■ Document section
:::
The naked girl was a daisy, not visually, since she had a human(esque) shape. But the images of a daisy and this girl were simultaneous. As I transcribed the dream, explaining this seemed like too much trouble for the reader, so I settled for similes involving different flowers as an attempt to be understood. There is no signifier for the actual dream image of a girl-daisy, so translation through logical language (the similes) seemed necessary.

However, in retrospect, perhaps the girl’s lack of emotional expression had a lot to do with her being a plant. A fresh, cheerful looking daisy communicating no empathy whatsoever. And also the fact that plants are naturally naked…

In that same dream, I was suffering anxiety upon learning that “my image was to be desecrated” – I know much deeper, psychological interpretations may be given to this dream, which may be completely valid (though I don’t remember what I was experiencing in my life when I had this dream)… but my main association upon remembering the dream, then and now, was related to computers and, possibly, web design and the attachment I had to my html files.
:::
Dataset items:

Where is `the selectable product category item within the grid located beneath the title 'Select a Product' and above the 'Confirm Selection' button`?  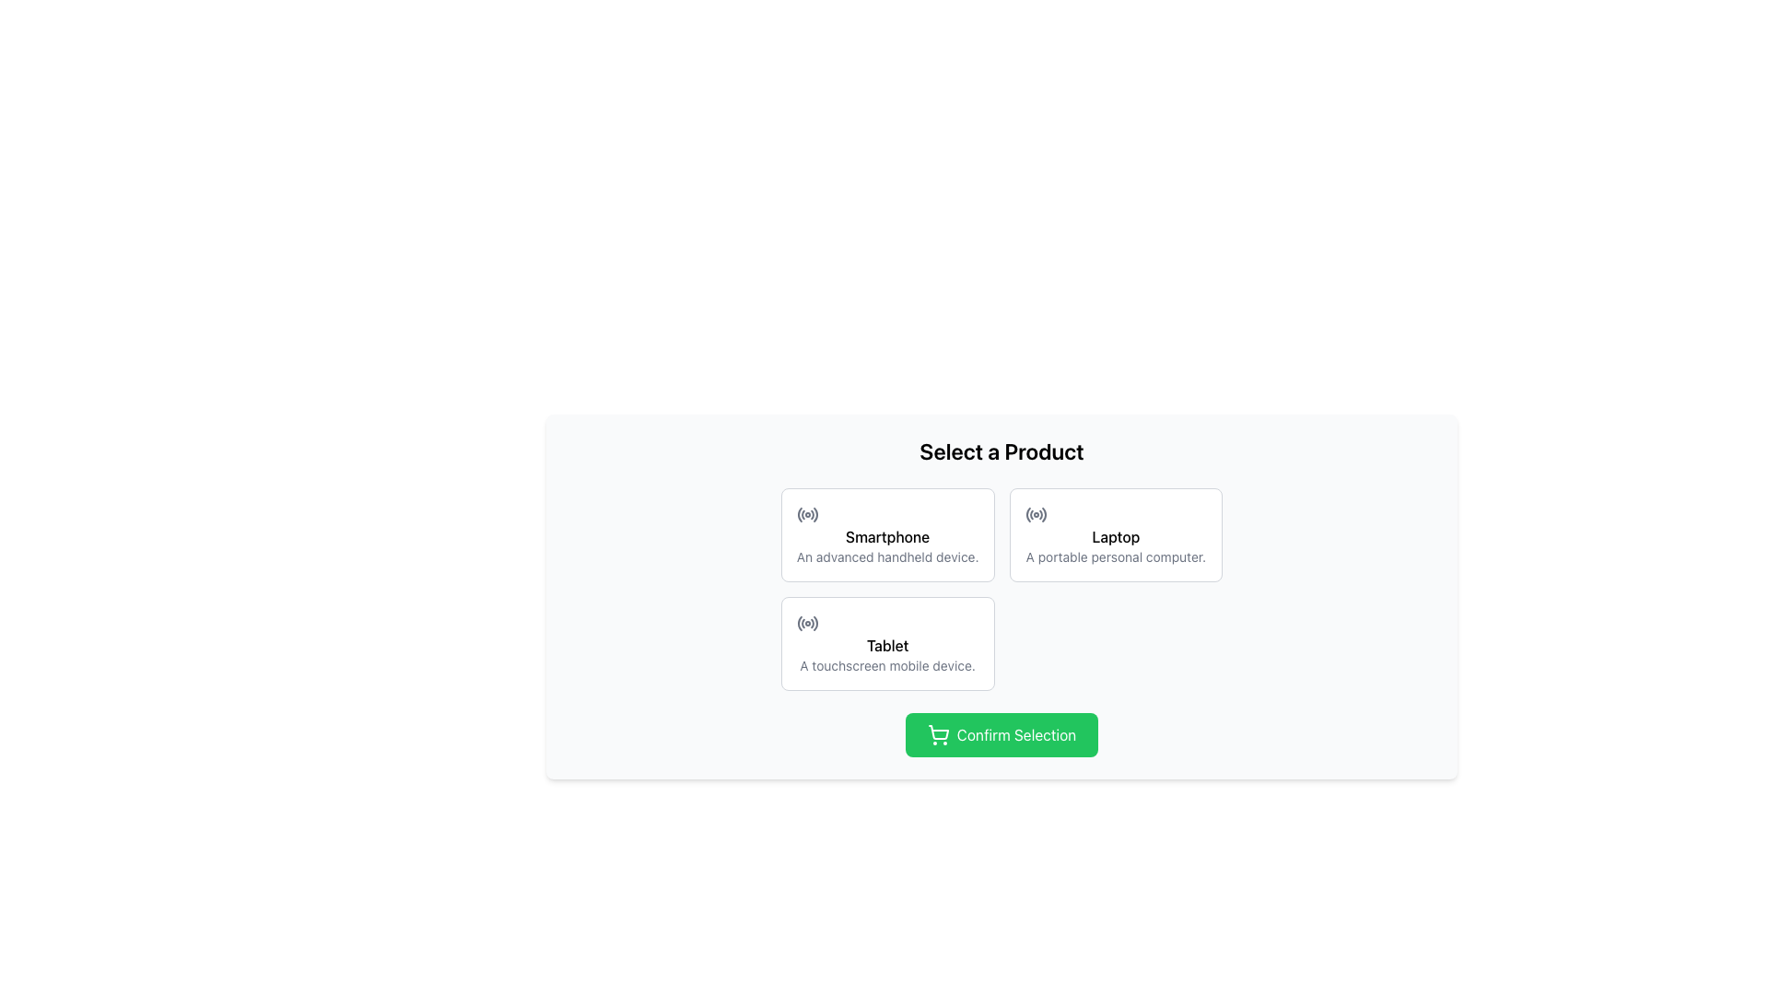 the selectable product category item within the grid located beneath the title 'Select a Product' and above the 'Confirm Selection' button is located at coordinates (1001, 590).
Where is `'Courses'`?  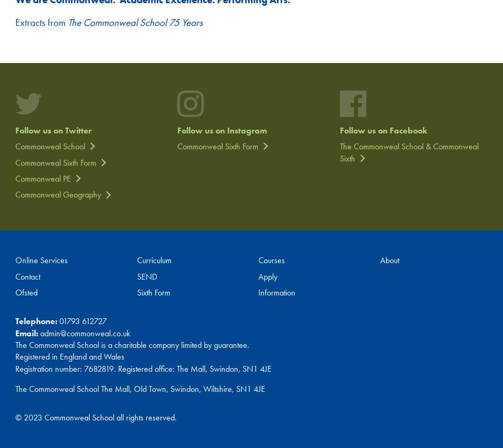
'Courses' is located at coordinates (272, 259).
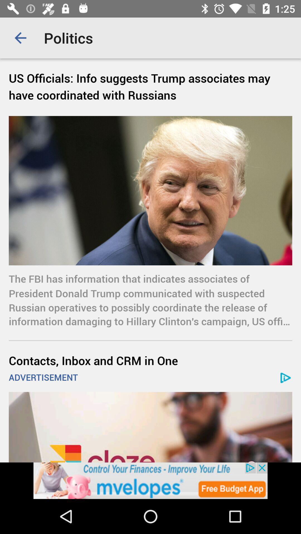  What do you see at coordinates (150, 481) in the screenshot?
I see `advertisement` at bounding box center [150, 481].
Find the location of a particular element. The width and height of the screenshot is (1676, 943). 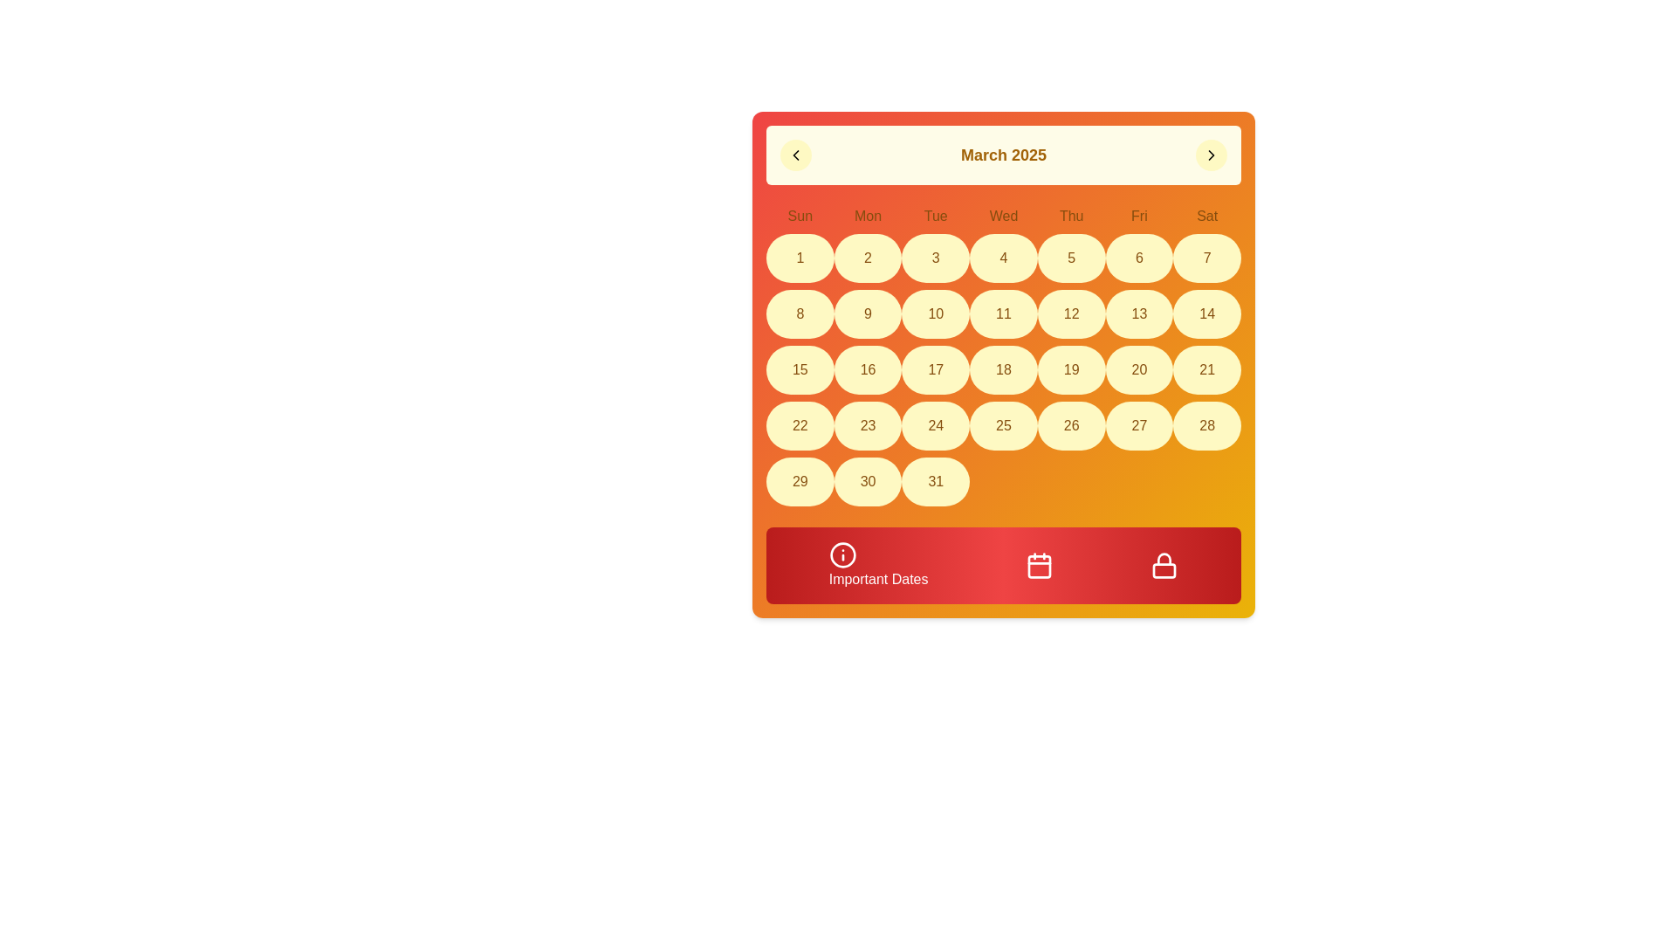

the rectangular icon component that is part of the lock illustration located in the bottom-right corner of the interface is located at coordinates (1165, 571).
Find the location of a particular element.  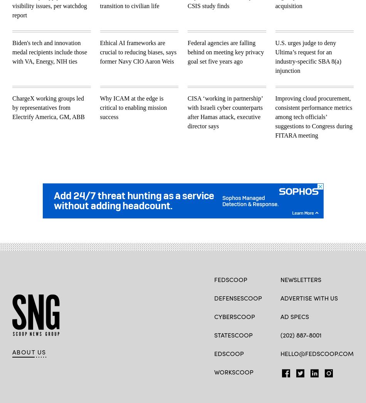

'DefenseScoop' is located at coordinates (238, 296).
:::
■ Required work
(a) In the dream reflection, what did the writer use to convey the girl-daisy image instead of explaining it?
(b) Carry on the reflection on the daisy dream, picking up after its last sentence.

■ Your responses
(a) Similes involving different flowers.

(b)
pixelsss

The line: “every fiber of my flesh was disintegrating, blinking horrifically in pixels of colors I could only see in codes. […]” in this context, sounds less horrific… but the truth is, as a teenager, I spent hours upon hours a day designing personal websites that, at that time, I considered works of art. Dreaming in codes, (black letters, numbers, and symbols on a white screen) was commonplace and sometimes frustrating. I had lived the nightmare of losing all my files once, where the screen became pixelated and in the color codes in the “story” (yellow, cyan, fuchsia, black, white and red – I don’t need to check the codes I wrote in the text because I remember very well what this screen looks like).  It happened when I was 15 (it was my mother’s computer, but it was I who sat in front of it hours on end) and I have avoided that (living) nightmare ever since.  It seems like a trivial thing to worry about, but the nightmare is a symptom of a real trauma. In this dream, my work on my computer and my vision of self were one.

In the next dream, “Recollection” – which is possibly the same dream, a nightmare from I did not wake, but slipped from and into another sequence.

It is a reconciliation of a lost identity with a regained one. One of confusion that does not depend on concrete evidence, but on memory, even if a faulty one. Whether or not the poets I mentioned were actually mentioned by name, and whether or not the poetry I recited was poetry I had memorized from my waking life and not dream-babble, is irrelevant.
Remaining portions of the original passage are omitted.